Drizzle with a few tablespoons of the champagne vinaigrette and serve immediately. Serve with extra vinaigrette if needed.
For the Champagne Vinaigrette
Combine all the ingredients except the olive oil in a medium bowl and whisk together. Once combined, stream in the olive oil and continue to whisk until the vinaigrette comes together. Taste and adjust salt and pepper as needed. This dressing can be stored and refrigerated for 1 week.
For those that want to roll up their sleeves and have the satisfaction of mastering fresh burrata at home, here’s the recipe. You can find liquid rennet online or at a specialty food store.
There is a helpful detailed video of Chef Boudet making burrata on You Tube: How to Make Burrata Cheese at Home/How To, if you want to look before you leap.
From Brandon Boudet, Dominick’s Restaurant, Hollywood, CA
1-gallon raw milk
1 1/2 teaspoons citric acid
8-10 drops liquid vegetable rennet
3-4 tablespoons raw cream
1 teaspoon kosher salt (iodine-free)
Toasted, garlic-rubbed ciabatta, for serving (optional)
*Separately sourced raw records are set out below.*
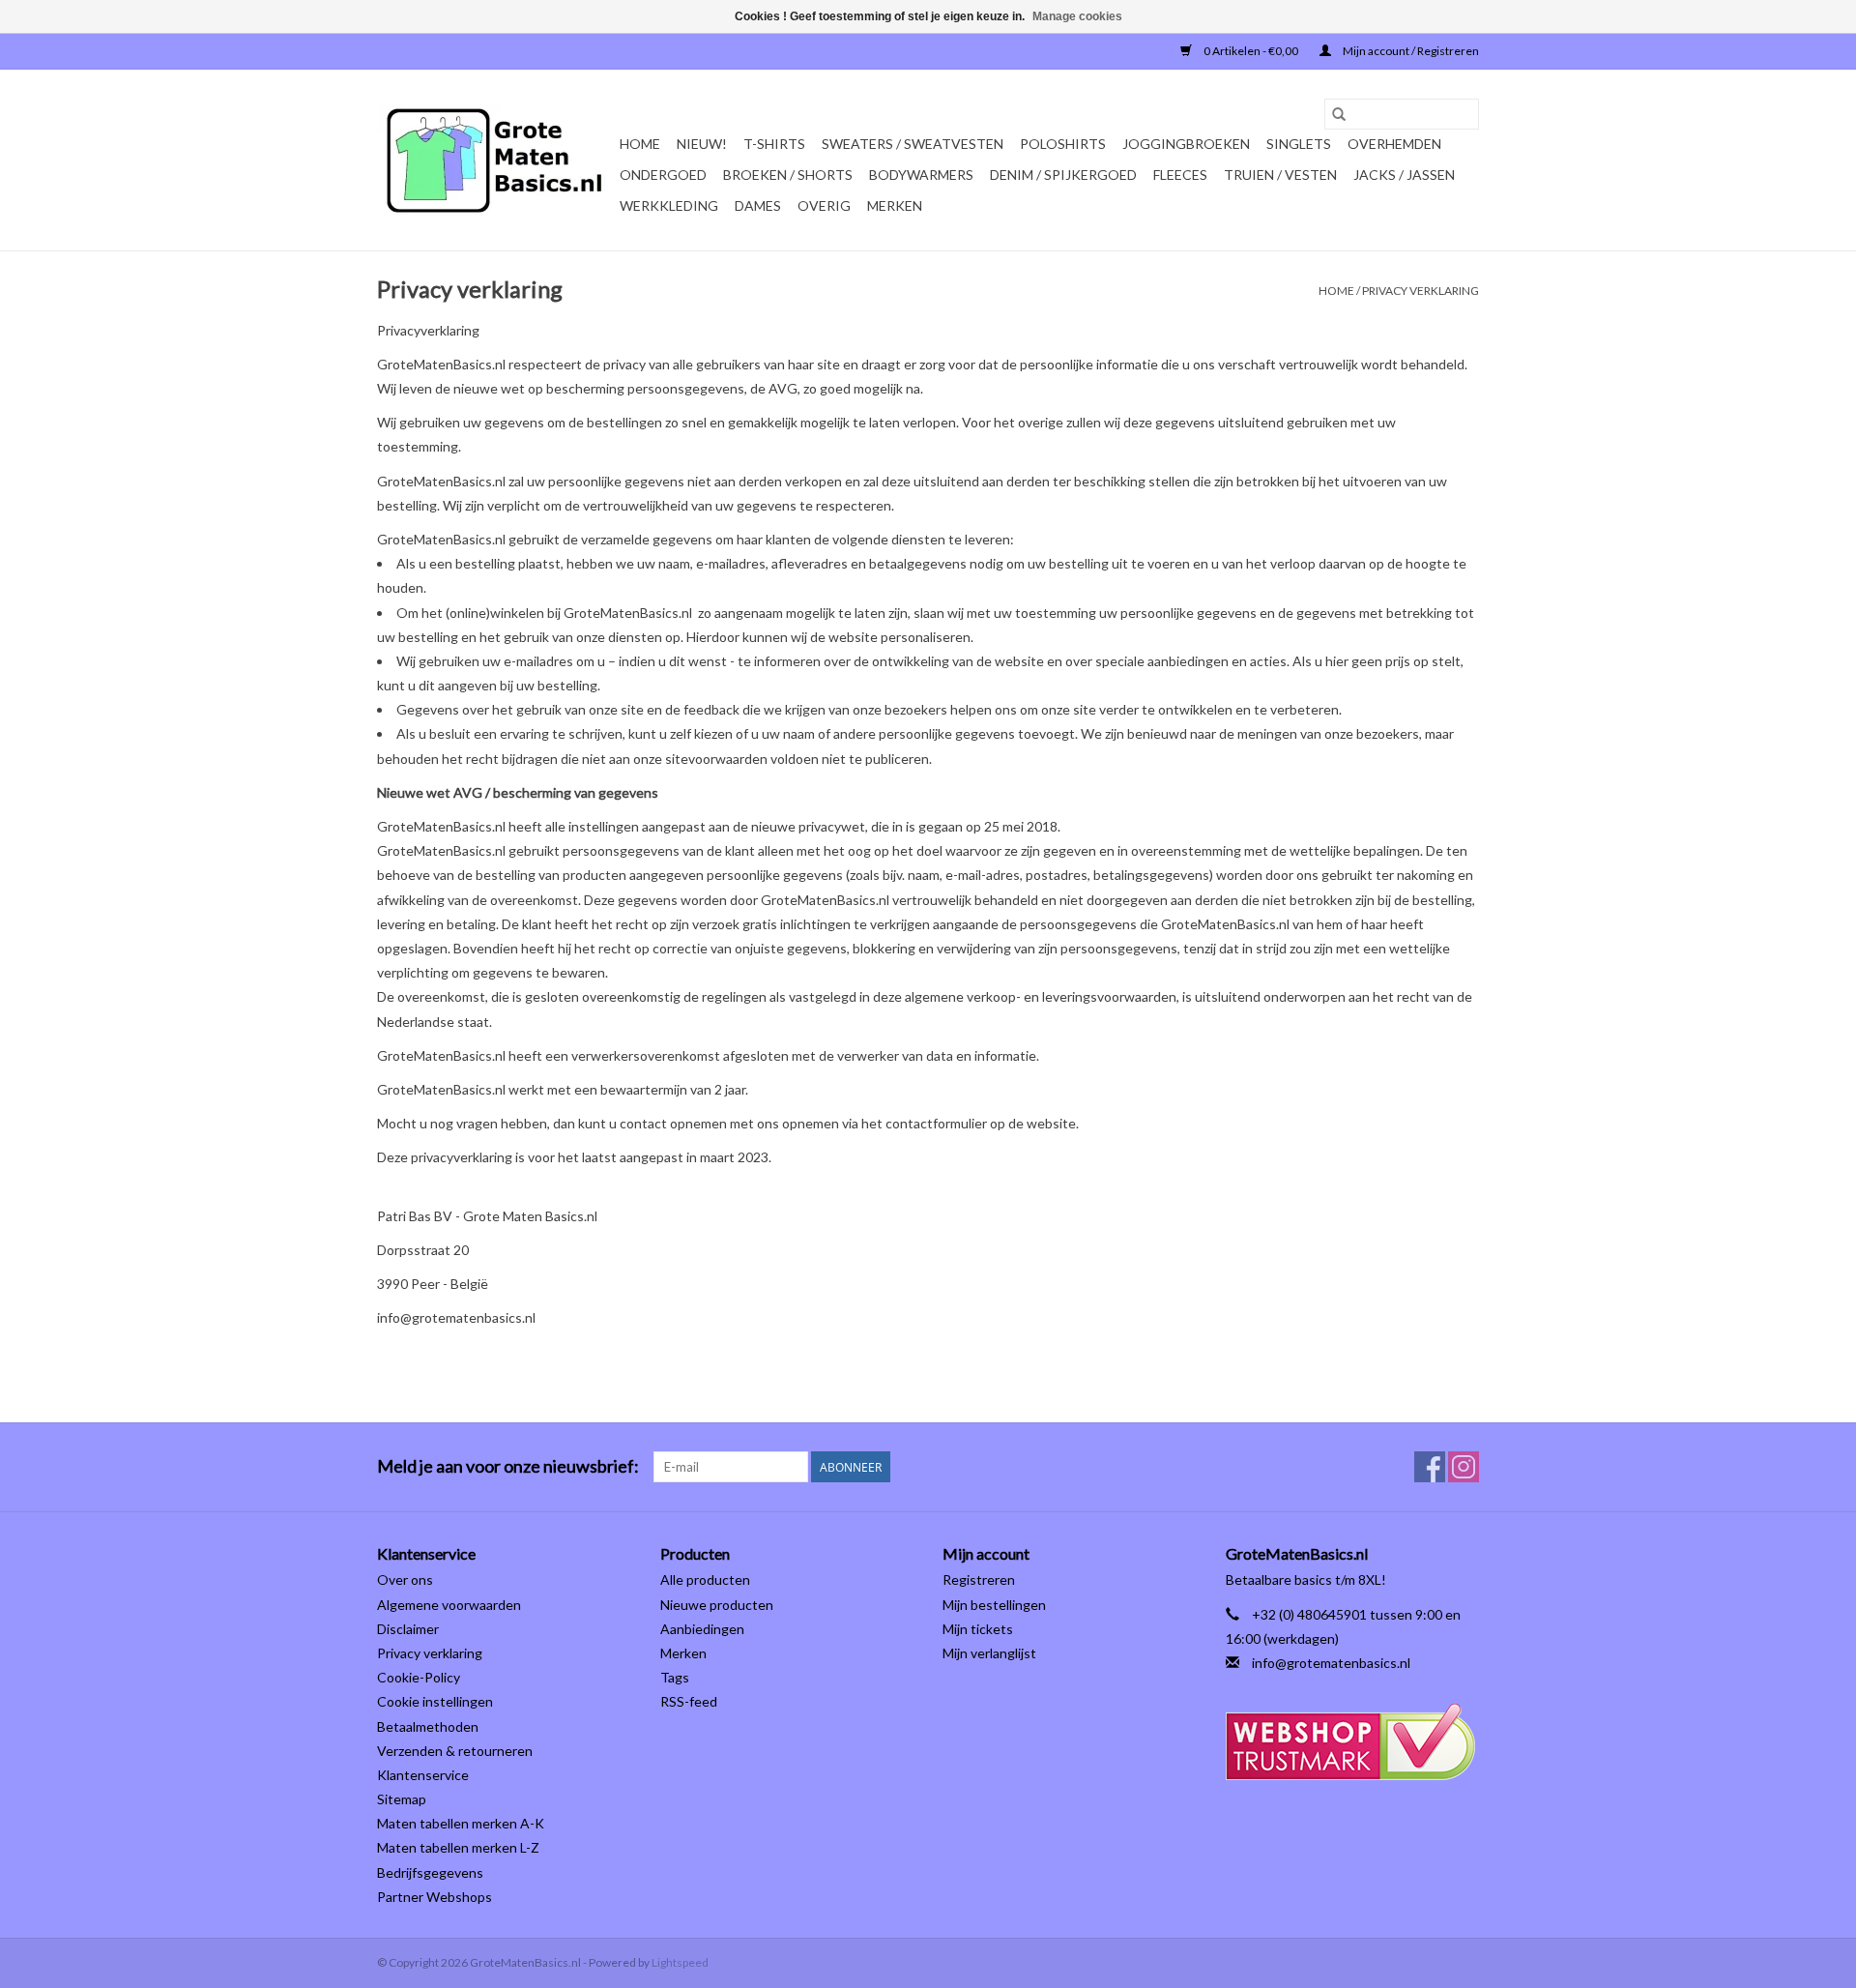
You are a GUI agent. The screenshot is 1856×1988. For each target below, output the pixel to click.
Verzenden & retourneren (455, 1750)
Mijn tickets (977, 1629)
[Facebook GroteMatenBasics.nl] (1429, 1466)
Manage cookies (1077, 16)
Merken (894, 205)
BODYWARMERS (921, 174)
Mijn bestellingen (994, 1604)
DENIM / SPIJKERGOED (1063, 174)
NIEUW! (702, 143)
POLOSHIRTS (1063, 143)
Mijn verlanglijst (989, 1653)
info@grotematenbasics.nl (1331, 1662)
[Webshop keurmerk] (1353, 1742)
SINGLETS (1298, 143)
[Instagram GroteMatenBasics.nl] (1463, 1466)
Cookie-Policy (418, 1677)
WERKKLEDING (669, 205)
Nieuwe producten (716, 1604)
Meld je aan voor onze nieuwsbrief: (508, 1466)
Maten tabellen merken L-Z (458, 1847)
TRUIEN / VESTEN (1280, 174)
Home (640, 143)
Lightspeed (680, 1962)
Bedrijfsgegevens (430, 1872)
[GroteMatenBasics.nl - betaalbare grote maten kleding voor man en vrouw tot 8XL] (495, 160)
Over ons (405, 1579)
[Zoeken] (1338, 114)
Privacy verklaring (1420, 290)
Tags (674, 1677)
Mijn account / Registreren (1410, 51)
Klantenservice (423, 1775)
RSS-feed (688, 1701)
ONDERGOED (663, 174)
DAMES (758, 205)
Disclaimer (408, 1629)
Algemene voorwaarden (449, 1604)
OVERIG (824, 205)
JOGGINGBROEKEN (1186, 143)
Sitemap (401, 1799)
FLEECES (1180, 174)
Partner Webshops (434, 1896)
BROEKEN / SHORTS (788, 174)
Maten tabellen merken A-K (460, 1823)
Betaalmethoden (427, 1726)
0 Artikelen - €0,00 (1251, 51)
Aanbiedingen (702, 1629)
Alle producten (705, 1579)
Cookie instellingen (435, 1701)
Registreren (978, 1579)
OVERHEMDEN (1394, 143)
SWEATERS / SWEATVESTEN (912, 143)
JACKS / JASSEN (1404, 174)
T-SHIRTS (774, 143)
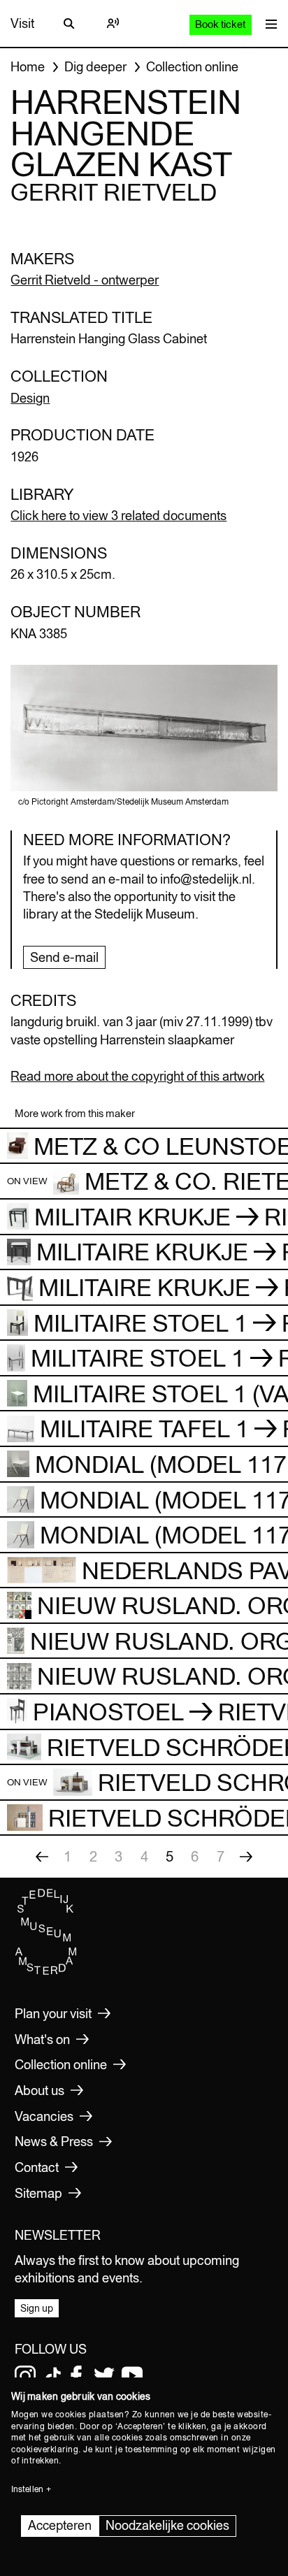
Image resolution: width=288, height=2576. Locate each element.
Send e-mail (64, 957)
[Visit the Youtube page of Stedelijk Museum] (132, 2376)
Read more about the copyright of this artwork (137, 1076)
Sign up (36, 2308)
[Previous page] (42, 1856)
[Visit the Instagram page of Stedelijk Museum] (25, 2376)
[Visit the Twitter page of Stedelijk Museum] (104, 2376)
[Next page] (246, 1856)
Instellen (27, 2489)
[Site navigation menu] (268, 23)
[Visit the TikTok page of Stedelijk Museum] (53, 2376)
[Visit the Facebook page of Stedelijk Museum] (76, 2376)
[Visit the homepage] (46, 1971)
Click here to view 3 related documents (118, 515)
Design (30, 398)
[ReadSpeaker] (112, 23)
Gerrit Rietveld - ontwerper (84, 280)
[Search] (69, 23)
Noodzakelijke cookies (167, 2525)
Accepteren (60, 2525)
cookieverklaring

Roasted red peppers, for serving (optional)
Fresh basil, for serving (optional)
Extra-virgin olive oil, for drizzling (optional)
In a large stainless steel pot, heat raw milk. Dissolve citric acid in 1/4 cup cool water; add citric acid and water solution to raw milk, stirring lightly until the milk reaches 100ºF, and the curds start to separate from the whey. Remove from heat; add 8-10 drops vegetable rennet.
Stir in rennet slowly, then wait 15 minutes until mixture has coagulated and curds have completely separated from whey, like a large piece of silken tofu.
Cut coagulated mixture into 1-inch squares with a knife. Return to heat, stirring slowly, until temperature rises to 105ºF, allowing whey begins to be released from the curds. Remove from heat, continuing to stir slowly, for about 10 minutes, until more solid masses have formed.
Pour mixture through a large colander, allowing whey to drain off. Transfer 1/4 of curds to a small bowl, and, using your hands, break apart curds until they are the size of cottage cheese. Add 3-4 tablespoons of raw cream to the mixture; set aside.
Place the remaining 3/4 of curds into a large bowl of hot water (as hot as your hands can handle!) seasoned with kosher, iodine-free salt. Clump curds together, forming three distinct balls of mozzarella.
Add a little more hot water; allow the balls to melt and soften so they can be stretched, about 10 minutes. Knead and stretch each ball about 10-15 minutes, as you would when making a thin pizza, pulling until you achieve a circle that is 7-8 inches across.
Spoon reserved curd-and-cream mixture evenly across all three stretched cheese circles. Fold each circle as you would a burrito, ensuring the curd-and-cream mixture if completely covered by mozzarella. Return the burrata to the hot water to seal it completely.
Serve alongside toasted, garlic-rubbed ciabatta slices, roasted red peppers, fresh basil, and a drizzle of extra-virgin olive oil, if desired. Makes 3 large burrata balls.
Happy 4th of July – Bring the burrata!